Work to be completed: Each line from the one with "Image resolution: width=581" through the last line of the records must be output exactly, both ends included.

Dataset entries:

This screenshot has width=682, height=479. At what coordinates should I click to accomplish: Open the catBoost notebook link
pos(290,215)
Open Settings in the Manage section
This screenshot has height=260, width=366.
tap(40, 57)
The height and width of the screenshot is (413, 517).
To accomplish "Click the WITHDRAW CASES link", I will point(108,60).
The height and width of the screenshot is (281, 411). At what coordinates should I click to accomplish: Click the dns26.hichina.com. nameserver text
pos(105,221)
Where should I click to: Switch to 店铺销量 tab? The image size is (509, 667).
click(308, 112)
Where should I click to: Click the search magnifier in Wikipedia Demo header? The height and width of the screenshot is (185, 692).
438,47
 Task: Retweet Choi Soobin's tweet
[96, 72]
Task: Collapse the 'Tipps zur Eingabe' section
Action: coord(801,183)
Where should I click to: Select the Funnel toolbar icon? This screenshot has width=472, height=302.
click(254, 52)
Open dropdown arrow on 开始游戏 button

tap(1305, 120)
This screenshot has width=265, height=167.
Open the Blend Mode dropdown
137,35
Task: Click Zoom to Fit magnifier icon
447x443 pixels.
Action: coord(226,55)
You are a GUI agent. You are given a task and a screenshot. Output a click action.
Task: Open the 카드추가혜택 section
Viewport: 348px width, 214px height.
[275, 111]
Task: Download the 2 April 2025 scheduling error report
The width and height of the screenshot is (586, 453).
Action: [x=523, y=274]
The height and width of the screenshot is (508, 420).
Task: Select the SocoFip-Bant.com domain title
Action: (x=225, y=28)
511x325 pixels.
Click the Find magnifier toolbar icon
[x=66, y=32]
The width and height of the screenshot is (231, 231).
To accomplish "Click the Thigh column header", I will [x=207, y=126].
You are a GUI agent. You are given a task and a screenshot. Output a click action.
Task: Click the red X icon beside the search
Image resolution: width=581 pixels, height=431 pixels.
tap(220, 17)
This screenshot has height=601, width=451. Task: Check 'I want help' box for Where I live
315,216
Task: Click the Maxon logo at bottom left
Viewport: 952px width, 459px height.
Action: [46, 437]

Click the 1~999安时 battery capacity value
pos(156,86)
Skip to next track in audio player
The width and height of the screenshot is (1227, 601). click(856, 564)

Answer to this problem:
Image resolution: width=581 pixels, height=431 pixels.
tap(220, 17)
This screenshot has height=601, width=451. Task: Check 'I want help' box for Where I live
315,216
Task: Click the Maxon logo at bottom left
Viewport: 952px width, 459px height.
Action: [46, 437]

Click the 1~999安时 battery capacity value
pos(156,86)
Skip to next track in audio player
The width and height of the screenshot is (1227, 601). click(856, 564)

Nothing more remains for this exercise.